#### [Material for this exercise]
————————
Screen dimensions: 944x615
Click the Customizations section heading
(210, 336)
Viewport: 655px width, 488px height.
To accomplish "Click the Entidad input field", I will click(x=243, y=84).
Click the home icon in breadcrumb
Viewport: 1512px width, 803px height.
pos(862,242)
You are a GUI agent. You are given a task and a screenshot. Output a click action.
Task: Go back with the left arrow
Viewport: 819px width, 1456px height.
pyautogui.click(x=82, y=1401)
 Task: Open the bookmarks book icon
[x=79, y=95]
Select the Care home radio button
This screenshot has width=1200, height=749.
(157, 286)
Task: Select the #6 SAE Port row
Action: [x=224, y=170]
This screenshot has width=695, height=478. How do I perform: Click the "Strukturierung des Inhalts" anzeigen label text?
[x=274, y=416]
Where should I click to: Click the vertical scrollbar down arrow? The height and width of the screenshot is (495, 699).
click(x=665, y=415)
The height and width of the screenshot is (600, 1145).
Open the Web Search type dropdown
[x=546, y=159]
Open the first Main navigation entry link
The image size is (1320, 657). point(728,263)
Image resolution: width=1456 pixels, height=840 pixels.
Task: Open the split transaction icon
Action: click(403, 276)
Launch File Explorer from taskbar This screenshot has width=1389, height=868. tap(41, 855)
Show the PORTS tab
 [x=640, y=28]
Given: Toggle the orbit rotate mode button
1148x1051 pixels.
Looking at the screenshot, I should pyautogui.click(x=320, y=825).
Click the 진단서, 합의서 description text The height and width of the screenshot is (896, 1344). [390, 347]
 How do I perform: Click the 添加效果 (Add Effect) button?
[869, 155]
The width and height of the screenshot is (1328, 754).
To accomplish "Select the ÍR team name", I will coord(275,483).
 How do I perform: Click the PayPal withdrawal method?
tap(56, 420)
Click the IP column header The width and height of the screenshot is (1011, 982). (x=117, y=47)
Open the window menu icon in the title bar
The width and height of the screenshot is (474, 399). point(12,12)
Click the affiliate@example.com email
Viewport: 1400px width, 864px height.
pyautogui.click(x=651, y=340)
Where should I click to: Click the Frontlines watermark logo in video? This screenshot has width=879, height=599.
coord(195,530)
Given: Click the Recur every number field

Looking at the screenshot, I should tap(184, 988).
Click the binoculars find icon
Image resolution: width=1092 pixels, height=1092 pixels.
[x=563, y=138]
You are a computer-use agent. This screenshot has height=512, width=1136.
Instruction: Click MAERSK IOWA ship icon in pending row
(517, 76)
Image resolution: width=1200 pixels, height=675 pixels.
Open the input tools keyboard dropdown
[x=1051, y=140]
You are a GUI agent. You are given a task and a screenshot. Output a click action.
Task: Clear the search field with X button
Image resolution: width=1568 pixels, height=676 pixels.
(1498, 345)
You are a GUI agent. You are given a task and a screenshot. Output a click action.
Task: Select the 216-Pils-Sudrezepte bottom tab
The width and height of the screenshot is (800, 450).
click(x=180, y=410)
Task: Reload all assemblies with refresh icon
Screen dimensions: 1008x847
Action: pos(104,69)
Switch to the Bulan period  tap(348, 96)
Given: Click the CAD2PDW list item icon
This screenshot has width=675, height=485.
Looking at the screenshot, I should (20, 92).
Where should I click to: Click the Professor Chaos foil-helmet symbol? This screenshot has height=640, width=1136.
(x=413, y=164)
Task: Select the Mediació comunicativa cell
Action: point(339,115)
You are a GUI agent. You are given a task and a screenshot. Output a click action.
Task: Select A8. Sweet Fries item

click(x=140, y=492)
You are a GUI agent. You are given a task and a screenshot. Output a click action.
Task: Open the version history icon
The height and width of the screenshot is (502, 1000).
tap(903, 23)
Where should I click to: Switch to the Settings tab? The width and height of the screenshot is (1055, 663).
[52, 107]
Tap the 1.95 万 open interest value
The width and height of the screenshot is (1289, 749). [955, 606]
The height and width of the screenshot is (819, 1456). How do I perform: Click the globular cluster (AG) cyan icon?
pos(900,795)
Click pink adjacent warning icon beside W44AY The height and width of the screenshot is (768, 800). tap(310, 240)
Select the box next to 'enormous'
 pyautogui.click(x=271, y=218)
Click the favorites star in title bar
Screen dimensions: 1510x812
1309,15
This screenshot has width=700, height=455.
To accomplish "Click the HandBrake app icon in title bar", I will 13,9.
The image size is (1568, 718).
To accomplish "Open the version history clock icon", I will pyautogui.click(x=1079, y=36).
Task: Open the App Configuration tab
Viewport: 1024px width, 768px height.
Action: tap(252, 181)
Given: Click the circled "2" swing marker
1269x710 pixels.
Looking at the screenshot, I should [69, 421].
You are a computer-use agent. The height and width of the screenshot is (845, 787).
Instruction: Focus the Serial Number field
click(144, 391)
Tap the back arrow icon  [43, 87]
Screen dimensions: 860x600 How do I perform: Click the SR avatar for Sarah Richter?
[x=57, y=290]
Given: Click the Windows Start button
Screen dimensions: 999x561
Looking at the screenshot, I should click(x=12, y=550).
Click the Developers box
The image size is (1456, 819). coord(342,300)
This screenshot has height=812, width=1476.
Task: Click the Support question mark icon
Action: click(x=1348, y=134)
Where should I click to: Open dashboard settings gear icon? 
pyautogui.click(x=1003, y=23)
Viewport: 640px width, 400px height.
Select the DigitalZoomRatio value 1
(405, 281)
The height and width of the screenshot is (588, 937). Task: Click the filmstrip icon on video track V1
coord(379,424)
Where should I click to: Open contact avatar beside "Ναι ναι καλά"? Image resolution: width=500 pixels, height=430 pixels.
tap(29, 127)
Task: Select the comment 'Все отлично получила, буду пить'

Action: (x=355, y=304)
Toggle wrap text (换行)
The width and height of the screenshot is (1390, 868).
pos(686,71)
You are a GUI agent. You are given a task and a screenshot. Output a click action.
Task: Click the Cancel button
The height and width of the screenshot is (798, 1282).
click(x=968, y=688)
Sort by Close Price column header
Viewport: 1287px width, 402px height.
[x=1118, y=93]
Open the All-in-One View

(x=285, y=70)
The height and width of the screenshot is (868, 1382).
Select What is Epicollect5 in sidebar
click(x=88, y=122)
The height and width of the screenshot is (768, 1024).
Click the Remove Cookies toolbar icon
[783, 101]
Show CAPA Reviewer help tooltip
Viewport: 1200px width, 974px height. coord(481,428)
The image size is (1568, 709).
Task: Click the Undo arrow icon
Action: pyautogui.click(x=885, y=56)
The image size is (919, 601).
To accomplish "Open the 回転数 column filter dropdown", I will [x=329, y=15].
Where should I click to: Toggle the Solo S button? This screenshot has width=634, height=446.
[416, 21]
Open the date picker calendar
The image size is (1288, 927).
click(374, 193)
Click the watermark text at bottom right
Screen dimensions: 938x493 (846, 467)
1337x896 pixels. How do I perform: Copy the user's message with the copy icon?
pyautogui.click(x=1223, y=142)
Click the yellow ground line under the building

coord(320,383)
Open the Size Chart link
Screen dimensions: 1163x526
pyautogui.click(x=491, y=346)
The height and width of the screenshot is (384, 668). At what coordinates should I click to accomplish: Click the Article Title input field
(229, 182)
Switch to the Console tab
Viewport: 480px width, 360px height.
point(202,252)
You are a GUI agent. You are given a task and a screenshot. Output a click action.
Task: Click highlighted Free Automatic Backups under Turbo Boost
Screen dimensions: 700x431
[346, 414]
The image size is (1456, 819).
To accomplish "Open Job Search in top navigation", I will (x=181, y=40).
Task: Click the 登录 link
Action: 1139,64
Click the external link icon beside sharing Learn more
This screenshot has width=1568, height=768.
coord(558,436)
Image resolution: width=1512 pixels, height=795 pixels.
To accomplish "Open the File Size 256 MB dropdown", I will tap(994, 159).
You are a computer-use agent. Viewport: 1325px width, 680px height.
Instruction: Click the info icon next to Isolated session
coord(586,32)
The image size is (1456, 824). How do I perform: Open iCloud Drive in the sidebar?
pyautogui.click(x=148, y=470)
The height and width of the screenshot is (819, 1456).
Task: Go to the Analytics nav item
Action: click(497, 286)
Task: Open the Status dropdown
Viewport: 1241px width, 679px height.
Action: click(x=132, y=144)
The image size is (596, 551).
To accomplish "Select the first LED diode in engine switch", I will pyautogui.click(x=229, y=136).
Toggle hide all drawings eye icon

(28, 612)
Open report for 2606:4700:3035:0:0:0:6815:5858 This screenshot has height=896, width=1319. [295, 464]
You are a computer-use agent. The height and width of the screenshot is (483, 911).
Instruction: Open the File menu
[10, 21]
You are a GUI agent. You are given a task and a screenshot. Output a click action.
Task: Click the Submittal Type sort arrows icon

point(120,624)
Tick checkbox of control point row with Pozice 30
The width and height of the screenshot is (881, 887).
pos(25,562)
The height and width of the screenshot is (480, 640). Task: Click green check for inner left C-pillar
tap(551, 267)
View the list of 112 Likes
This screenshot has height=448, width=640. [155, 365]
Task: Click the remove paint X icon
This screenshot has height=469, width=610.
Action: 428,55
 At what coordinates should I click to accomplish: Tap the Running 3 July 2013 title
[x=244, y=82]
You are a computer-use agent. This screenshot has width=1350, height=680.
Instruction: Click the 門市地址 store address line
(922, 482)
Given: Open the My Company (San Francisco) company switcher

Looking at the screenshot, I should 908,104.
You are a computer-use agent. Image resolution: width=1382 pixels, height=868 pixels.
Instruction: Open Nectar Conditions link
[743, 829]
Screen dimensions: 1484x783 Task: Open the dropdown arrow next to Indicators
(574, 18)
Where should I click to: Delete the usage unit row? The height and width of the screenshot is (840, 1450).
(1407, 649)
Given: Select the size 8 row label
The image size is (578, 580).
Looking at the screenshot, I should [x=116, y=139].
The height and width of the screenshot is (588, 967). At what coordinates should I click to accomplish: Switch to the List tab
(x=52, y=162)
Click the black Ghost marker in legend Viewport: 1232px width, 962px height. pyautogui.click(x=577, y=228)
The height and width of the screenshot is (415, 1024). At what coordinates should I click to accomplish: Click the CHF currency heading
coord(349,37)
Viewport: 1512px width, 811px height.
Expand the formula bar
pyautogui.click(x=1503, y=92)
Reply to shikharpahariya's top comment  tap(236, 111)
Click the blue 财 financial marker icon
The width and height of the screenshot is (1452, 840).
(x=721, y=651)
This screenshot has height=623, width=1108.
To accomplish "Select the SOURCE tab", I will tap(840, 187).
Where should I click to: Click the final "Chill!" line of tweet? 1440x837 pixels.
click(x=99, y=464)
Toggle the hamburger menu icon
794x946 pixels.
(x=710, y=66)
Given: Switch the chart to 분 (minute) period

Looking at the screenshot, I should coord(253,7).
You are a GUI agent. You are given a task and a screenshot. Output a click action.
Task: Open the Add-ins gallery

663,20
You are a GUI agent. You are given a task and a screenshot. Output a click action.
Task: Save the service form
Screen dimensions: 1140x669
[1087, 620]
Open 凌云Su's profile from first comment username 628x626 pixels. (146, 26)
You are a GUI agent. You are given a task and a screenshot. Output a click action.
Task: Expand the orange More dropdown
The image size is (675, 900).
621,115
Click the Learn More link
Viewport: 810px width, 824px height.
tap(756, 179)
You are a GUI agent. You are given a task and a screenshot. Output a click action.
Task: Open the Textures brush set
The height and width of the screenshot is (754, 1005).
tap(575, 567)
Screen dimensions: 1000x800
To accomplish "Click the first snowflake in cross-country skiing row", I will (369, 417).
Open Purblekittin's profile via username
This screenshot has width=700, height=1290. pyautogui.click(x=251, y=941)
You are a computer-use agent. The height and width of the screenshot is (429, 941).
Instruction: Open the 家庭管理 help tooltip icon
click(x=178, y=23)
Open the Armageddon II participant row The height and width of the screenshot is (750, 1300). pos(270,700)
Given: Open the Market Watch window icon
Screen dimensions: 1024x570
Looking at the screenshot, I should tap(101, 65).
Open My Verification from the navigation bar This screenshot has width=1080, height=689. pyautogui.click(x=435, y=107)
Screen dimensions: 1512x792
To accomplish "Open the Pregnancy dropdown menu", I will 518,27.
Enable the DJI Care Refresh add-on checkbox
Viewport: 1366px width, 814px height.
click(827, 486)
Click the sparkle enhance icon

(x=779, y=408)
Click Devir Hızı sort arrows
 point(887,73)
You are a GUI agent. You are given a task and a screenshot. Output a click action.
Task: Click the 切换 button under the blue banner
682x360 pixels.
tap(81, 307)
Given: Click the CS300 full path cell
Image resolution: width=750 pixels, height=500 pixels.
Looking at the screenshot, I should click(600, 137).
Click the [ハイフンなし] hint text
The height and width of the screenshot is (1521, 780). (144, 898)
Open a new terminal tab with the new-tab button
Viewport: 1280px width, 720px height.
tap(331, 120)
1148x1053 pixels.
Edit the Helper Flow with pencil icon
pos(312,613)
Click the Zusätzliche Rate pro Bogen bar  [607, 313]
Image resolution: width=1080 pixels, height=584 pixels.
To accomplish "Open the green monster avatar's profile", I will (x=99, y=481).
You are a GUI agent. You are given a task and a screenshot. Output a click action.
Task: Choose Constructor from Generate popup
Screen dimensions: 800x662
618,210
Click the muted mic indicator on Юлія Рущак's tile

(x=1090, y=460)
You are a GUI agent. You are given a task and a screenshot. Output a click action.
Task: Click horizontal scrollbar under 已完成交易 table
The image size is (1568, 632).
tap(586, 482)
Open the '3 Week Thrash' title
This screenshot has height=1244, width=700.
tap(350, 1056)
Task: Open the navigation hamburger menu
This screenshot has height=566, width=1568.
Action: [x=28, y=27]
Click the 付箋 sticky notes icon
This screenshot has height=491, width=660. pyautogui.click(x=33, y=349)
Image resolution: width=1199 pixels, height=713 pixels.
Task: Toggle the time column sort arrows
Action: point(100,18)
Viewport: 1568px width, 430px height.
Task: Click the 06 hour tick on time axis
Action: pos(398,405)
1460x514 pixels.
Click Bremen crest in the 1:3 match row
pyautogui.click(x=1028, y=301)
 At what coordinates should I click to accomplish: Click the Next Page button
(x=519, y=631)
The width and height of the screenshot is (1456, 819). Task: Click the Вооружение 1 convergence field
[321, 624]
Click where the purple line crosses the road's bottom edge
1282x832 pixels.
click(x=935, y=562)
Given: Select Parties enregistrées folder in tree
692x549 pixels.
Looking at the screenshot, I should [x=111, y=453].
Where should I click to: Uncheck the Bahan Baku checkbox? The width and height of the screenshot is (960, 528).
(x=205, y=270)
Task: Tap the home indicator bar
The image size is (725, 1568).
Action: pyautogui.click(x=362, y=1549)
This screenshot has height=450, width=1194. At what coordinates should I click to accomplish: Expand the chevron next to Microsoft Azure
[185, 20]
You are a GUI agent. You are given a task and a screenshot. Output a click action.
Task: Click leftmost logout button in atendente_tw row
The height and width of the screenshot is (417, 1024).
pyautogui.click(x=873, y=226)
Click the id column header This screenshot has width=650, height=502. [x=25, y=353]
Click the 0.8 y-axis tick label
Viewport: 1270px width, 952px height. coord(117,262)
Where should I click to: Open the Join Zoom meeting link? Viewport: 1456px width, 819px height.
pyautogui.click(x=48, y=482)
————————
#### [Work to do]
Could you reproduce the material verbatim, starting at its first line and continuing down through the line containing "Click the 진단서, 합의서", with that line included?

#### [Worked answer]
Screen dimensions: 944x615
Click the Customizations section heading
(210, 336)
Viewport: 655px width, 488px height.
To accomplish "Click the Entidad input field", I will click(x=243, y=84).
Click the home icon in breadcrumb
Viewport: 1512px width, 803px height.
pos(862,242)
You are a GUI agent. You are given a task and a screenshot. Output a click action.
Task: Go back with the left arrow
Viewport: 819px width, 1456px height.
pyautogui.click(x=82, y=1401)
 Task: Open the bookmarks book icon
[x=79, y=95]
Select the Care home radio button
This screenshot has width=1200, height=749.
(157, 286)
Task: Select the #6 SAE Port row
Action: [x=224, y=170]
This screenshot has width=695, height=478. How do I perform: Click the "Strukturierung des Inhalts" anzeigen label text?
[x=274, y=416]
Where should I click to: Click the vertical scrollbar down arrow? The height and width of the screenshot is (495, 699).
click(x=665, y=415)
The height and width of the screenshot is (600, 1145).
Open the Web Search type dropdown
[x=546, y=159]
Open the first Main navigation entry link
The image size is (1320, 657). point(728,263)
Image resolution: width=1456 pixels, height=840 pixels.
Task: Open the split transaction icon
Action: click(403, 276)
Launch File Explorer from taskbar This screenshot has width=1389, height=868. tap(41, 855)
Show the PORTS tab
 [x=640, y=28]
Given: Toggle the orbit rotate mode button
1148x1051 pixels.
Looking at the screenshot, I should pyautogui.click(x=320, y=825).
Click the 진단서, 합의서 description text The height and width of the screenshot is (896, 1344). [390, 347]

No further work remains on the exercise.